•Utomi, others react
From Juliana Taiwo-Obalonye, Abuja, Isaac Anumihe and Bimbola Oyesola
President Muhammadu Buhari has said some ministries may get significantly fewer capital allocations than they received in 2016 while others may receive more allocations in the 2017 budget.
This was even as the administration prioritises key sectors to get the economy out of recession.
Buhari disclosed these yesterday in Abuja at a one-day retreat for Ministries Departments and Agencies (MDGs) with financial experts invited to present and discuss priority areas in next year’s budget.
President Buhari had, in Nairobi, Kenya last month, pledged to vote more resources to agriculture in the 2017 budget as his government moves to sustain concrete measures to diversify the economy.
The retreat with the theme: “Building Inter-ministerial Synergy for Effective Planning and Budgeting in Nigeria”, was part of government’s moves for early presentation of the 2017 Appropriation Bill to the National Assembly. It aims at delivering improved understanding of measures being taken to get the country out of recession; improve synergy among the various ministries for enhanced implementation of planning and budget.
Speaking at the opening at the State House Conference Centre, Abuja, the president noted that over the years, there had been a mismatch between planned targets and budgetary outcomes at the national and sectoral levels.
The MDAs, Buhari stated, have not benefitted significantly from working together and building consensus around common national objectives.

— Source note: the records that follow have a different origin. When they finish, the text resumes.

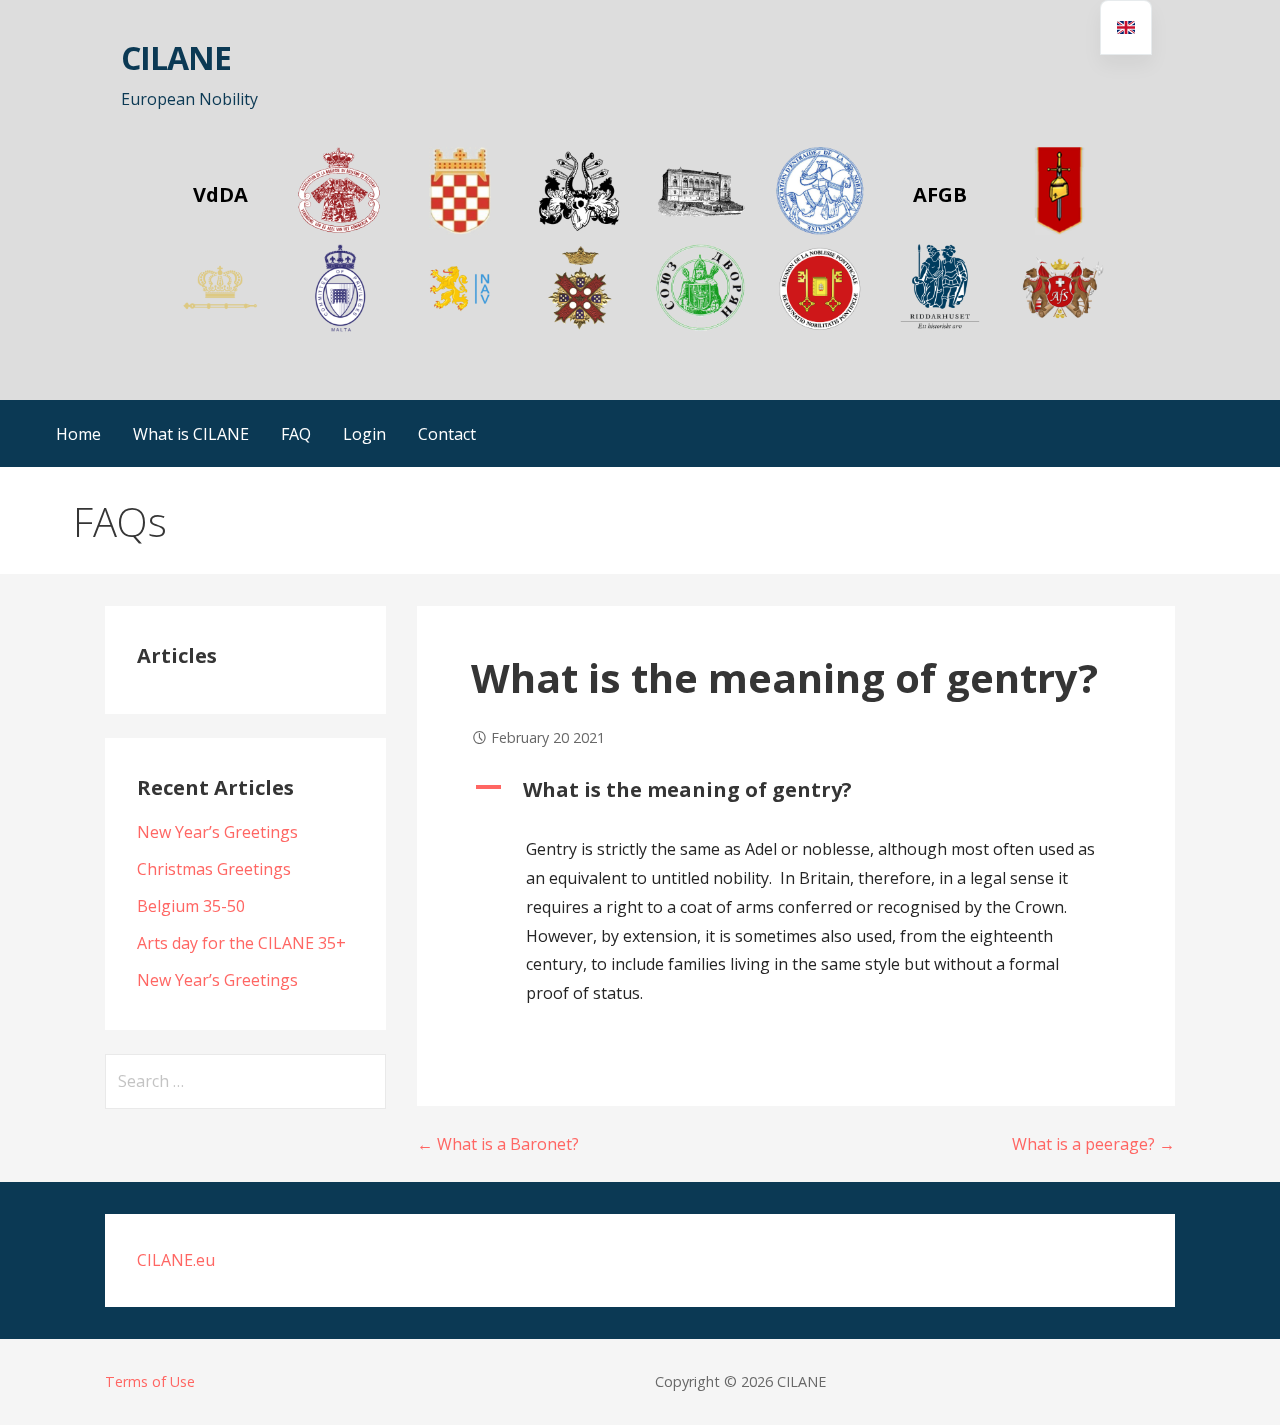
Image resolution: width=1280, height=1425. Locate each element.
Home (78, 434)
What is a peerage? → (1093, 1144)
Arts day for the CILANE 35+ (241, 943)
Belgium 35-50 (191, 906)
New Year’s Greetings (217, 832)
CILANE (176, 57)
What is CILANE (191, 434)
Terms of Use (150, 1381)
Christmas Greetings (214, 869)
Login (364, 434)
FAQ (296, 434)
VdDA (220, 194)
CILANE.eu (176, 1260)
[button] (796, 790)
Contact (447, 434)
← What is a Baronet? (498, 1144)
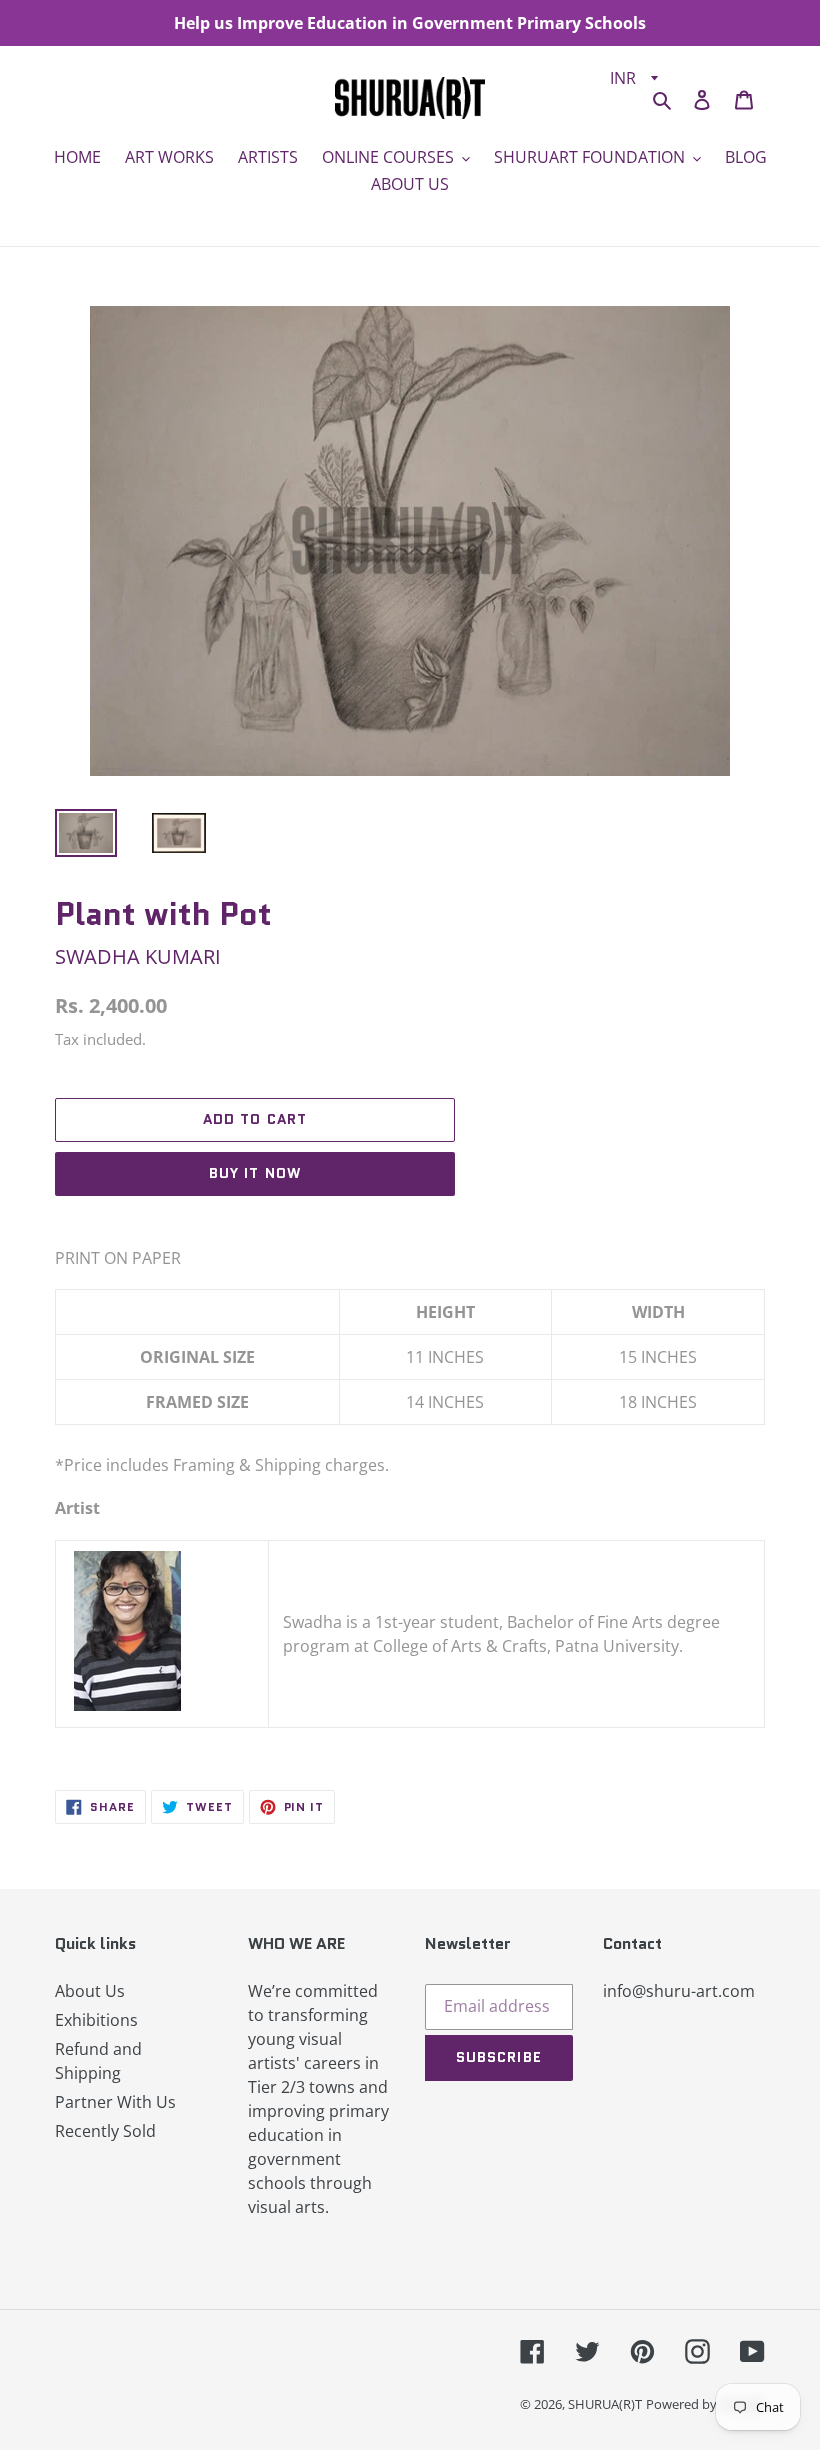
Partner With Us (115, 2102)
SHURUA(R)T (605, 2404)
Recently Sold (105, 2131)
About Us (90, 1991)
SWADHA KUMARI (138, 956)
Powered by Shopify (705, 2404)
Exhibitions (96, 2020)
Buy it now (255, 1173)
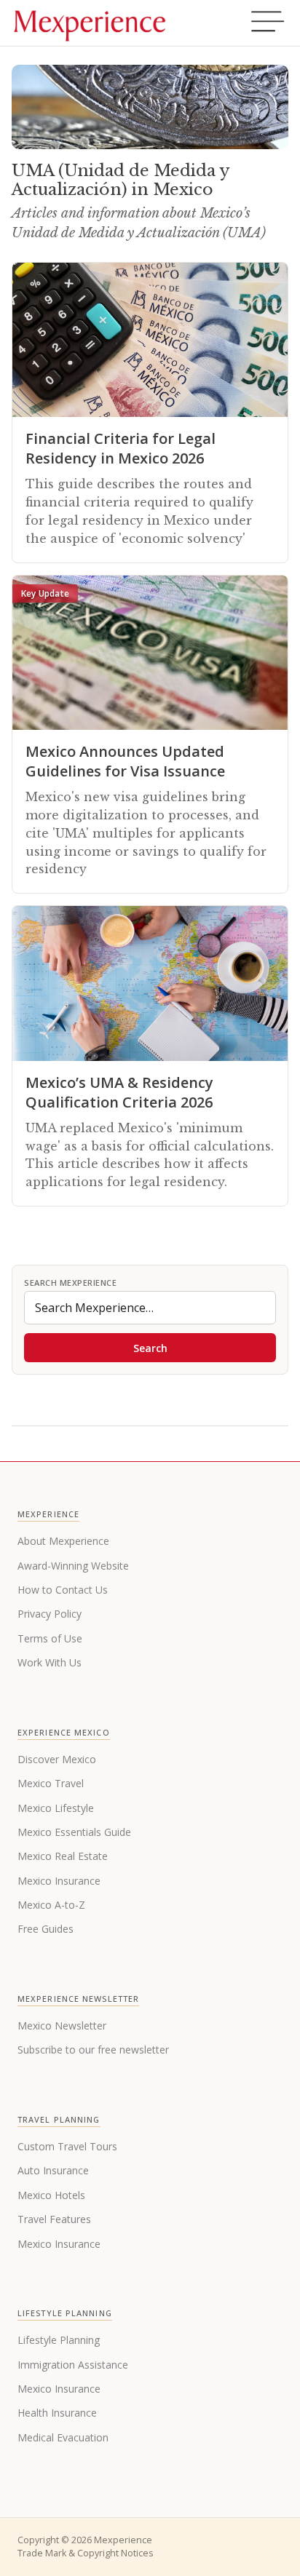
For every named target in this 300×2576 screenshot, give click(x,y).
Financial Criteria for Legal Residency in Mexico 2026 (120, 448)
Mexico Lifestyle (55, 1808)
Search (150, 1348)
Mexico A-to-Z (51, 1905)
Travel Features (54, 2219)
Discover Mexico (56, 1759)
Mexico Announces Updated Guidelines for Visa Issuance (125, 761)
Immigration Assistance (72, 2365)
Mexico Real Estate (62, 1856)
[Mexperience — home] (89, 23)
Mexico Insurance (58, 1881)
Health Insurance (57, 2413)
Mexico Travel (50, 1783)
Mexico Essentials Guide (74, 1832)
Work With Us (49, 1662)
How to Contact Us (62, 1590)
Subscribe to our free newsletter (93, 2049)
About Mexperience (63, 1541)
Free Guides (45, 1929)
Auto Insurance (53, 2170)
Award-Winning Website (73, 1566)
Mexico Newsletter (61, 2025)
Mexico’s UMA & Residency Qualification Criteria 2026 (119, 1092)
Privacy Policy (49, 1614)
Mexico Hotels (51, 2195)
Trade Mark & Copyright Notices (85, 2553)
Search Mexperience (70, 1282)
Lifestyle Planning (58, 2340)
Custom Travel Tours (67, 2146)
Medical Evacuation (62, 2437)
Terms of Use (49, 1638)
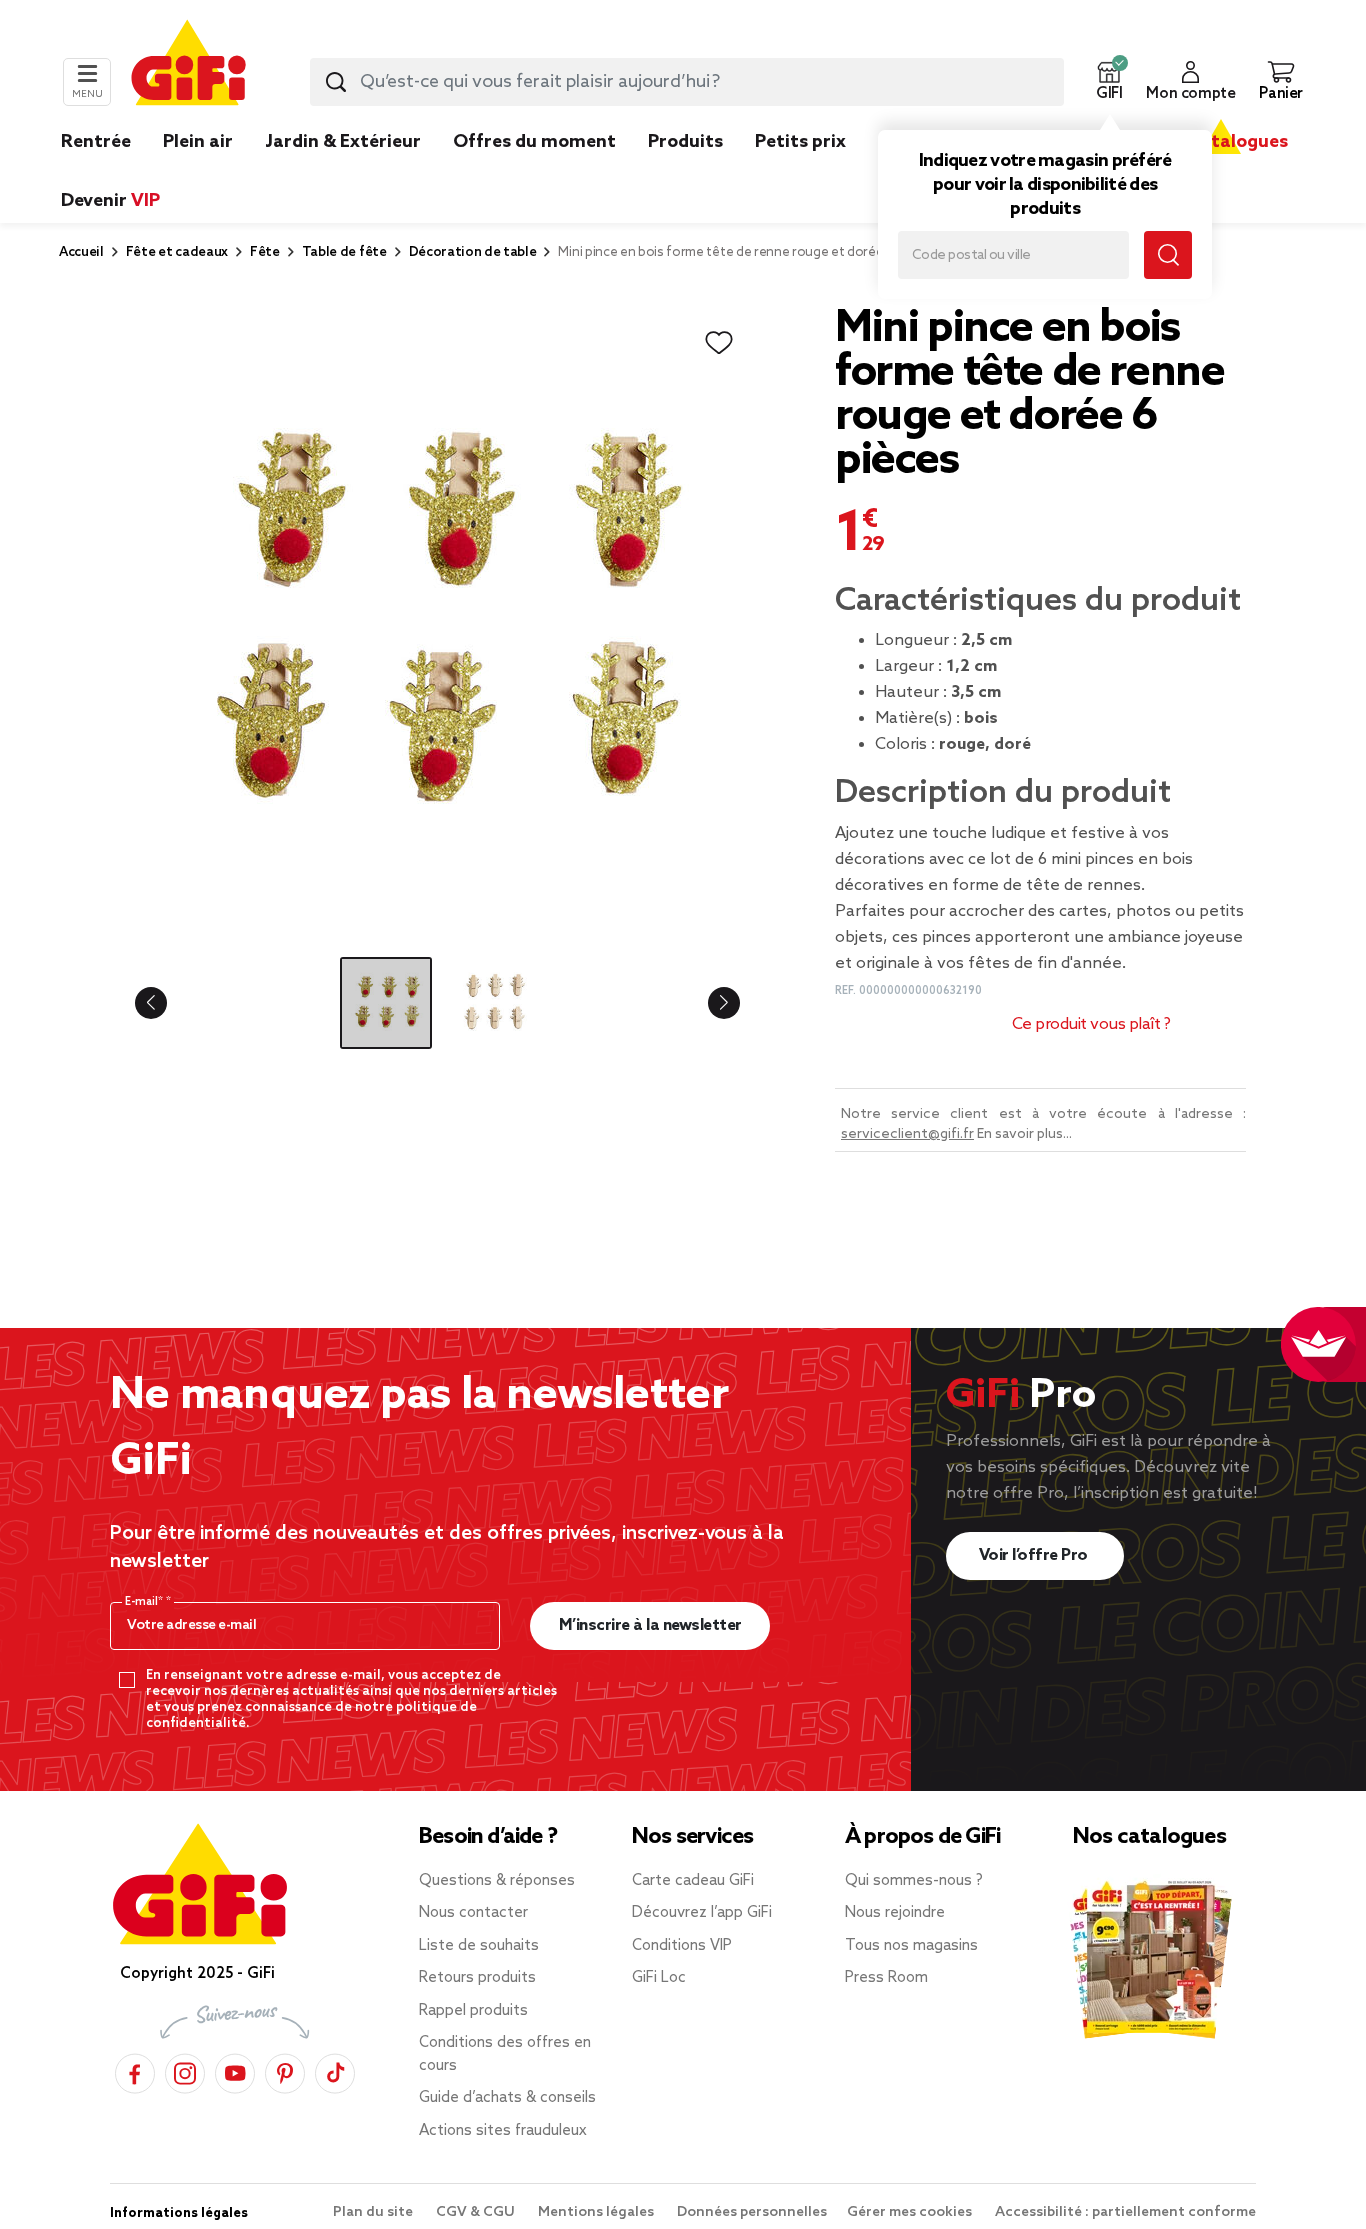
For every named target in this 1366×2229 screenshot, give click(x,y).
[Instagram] (185, 2070)
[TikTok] (335, 2070)
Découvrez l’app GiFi (702, 1913)
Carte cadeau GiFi (693, 1881)
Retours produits (477, 1978)
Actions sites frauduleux (503, 2131)
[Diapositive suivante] (708, 1003)
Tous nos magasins (911, 1946)
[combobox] (687, 82)
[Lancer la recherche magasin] (1168, 255)
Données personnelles (752, 2212)
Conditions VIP (682, 1946)
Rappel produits (473, 2011)
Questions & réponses (497, 1881)
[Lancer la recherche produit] (336, 82)
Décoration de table (473, 252)
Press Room (886, 1978)
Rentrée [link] (96, 142)
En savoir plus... (1024, 1134)
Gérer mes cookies (911, 2212)
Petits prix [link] (800, 142)
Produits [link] (685, 142)
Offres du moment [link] (534, 142)
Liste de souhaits (479, 1946)
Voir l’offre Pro (1035, 1555)
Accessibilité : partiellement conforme (1125, 2212)
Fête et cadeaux (177, 252)
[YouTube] (235, 2070)
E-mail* (145, 1602)
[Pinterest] (285, 2070)
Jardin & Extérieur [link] (343, 142)
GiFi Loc (659, 1978)
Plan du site (374, 2212)
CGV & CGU (477, 2212)
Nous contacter (473, 1913)
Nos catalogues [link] (1220, 142)
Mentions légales (597, 2212)
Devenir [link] (110, 201)
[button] (1109, 82)
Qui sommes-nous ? (914, 1881)
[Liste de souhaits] (719, 343)
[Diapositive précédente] (167, 1003)
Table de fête (344, 252)
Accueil (81, 252)
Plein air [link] (198, 142)
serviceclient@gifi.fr (907, 1134)
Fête (265, 252)
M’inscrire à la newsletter (650, 1625)
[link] (685, 172)
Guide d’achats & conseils (507, 2098)
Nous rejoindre (895, 1913)
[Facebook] (135, 2070)
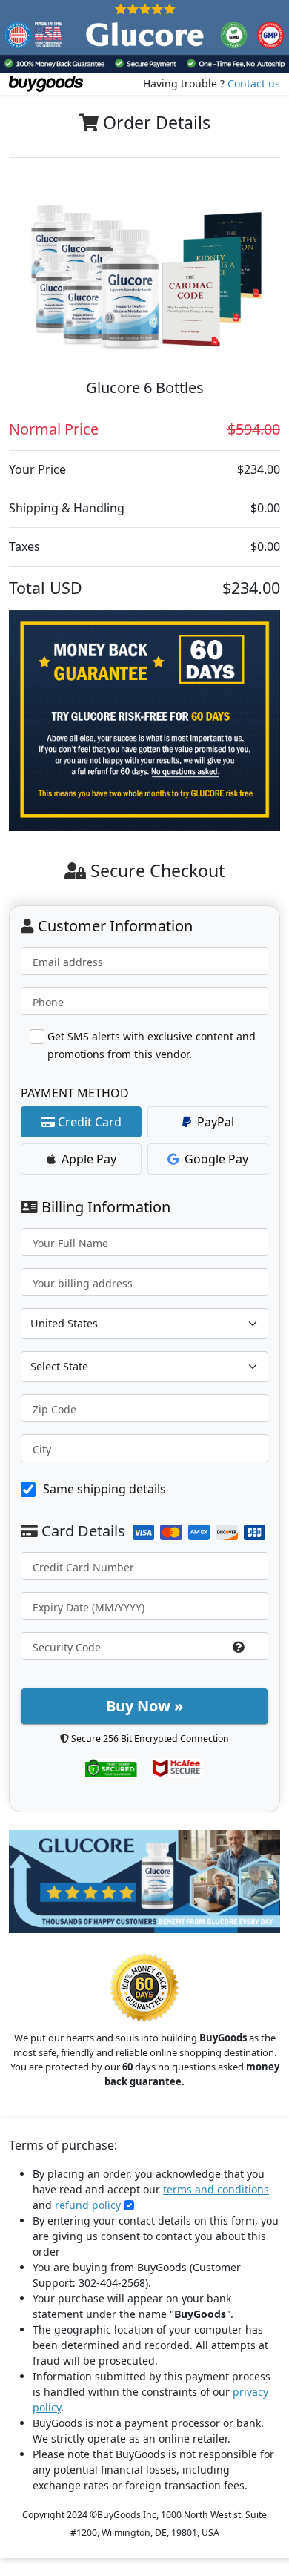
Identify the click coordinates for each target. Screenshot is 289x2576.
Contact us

This, according to him, has impeded growth and development of the country.
The president, who said he expected the retreat to come up with practical solutions on the way forward to bring out a set of prioritised projects and programmes that will fit into the 2017 Budget.
“Let me inform you that because of the need to focus on our key priorities, some ministries may get significantly less capital allocation than they received in 2016 while others may get significantly more…
“Indeed, the challenges we face in the current recession require ‘out-of-the-box’ thinking, to deploy strategies that involve engaging meaningfully with the private sector, to raise the level of private sector investment in the economy as a whole.
“We are confident that the level of private investment will grow as we are determined to make it easier to do business in Nigeria by the reforms we are introducing under the auspices of the Presidential Committee on Ease of Doing Business.”
President Buhari reiterated that his government would continue to strategise on how to turn current challenges into opportunities for the nation and especially for thhe vibrant youth on whose shoulders lies the future of this nation.
“This is why we have embarked on measures and actions that will open up the opportunities we have seen in the Power, Housing, Agriculture, Mining, Trade and Investment, Information Communication Technology (ICT) Sectors, Tourism, Transport and other sectors.
“I wish to reassure its teeming youth that this Government would remain steadfast in its effort to ensure greater progress and prosperity for you.
“While government is taking the lead in the task of repositioning our economy for change, we cannot achieve this completely by ourselves. We will need, and we ask for the support and cooperation of the private sector’s domestic and foreign investors, the States and Local Governments, the National Assembly and the Judiciary as well as all well-meaning Nigerians in this important task. We are confident that working together, we shall succeed”.
Earlier, Minister of Finance, Mrs. Kemi Adeosun, said Nigerians were warned about the current recession.
She said government “sympathises with the people of Nigeria, but, what is more serious is our intentions, our resolve and plans to turn it around, we have said it before that we knew we were going to go into a very difficult period.
Reactions are, however, trailing the move to reduce and increase MDAs allocations in 2017.
Pat Utomi, professor of political economy and management expert said whatever figure NASS approves is binding in law.
“If a budget for a ministry, department and agency of government is approved by the National Assembly, it then becomes a law and nobody can change it except he goes back to the National Assembly…According to that document, it is the legislative that has the power to disburse an approved budget which also implies that there is no taxation without representation.
“It is the taxpayers’ money that we are talking about so, the National Assembly must approve of any such proposal coming from the Executive before it can be implemented.The Executive can make a proposal but the legislative has the power to the purse.”
For the Organised Private Sector (OPS), the slash was inevitable bearing in mind the dwindling government revenues, both from the oil and Internal Generated Revenue (IGR), coupled with closure of many businesses.
President of Manufacturers Association of Nigeria (MAN), Frank Jacobs, said the slash was okay, provided it was done in fairness to the organisations and in relation to the economy.
Director-General of the Lagos Chamber of Commerce and Industry (LCCI), Muda Yusuf, shared Jacobs’ views that the slash should not in affect the operating expenditure of the agencies.
Yusuf, who noted that there must have been a framework for the budget slashing, however, advised that the cut should not be on equal basis, as some of the agencies are more buoyant than the others in terms of revenue generation.
He said: “for those who generate more revenue, it may lead to bloated spending and hence may be good to reduce their allocation. But some are not so robust in revenue generation, so government may need to think of these MDAs revenue base and their operating expenditure. The same principle of percentage slash across board may not be applicable here. It is important to think of the critical operating cost.”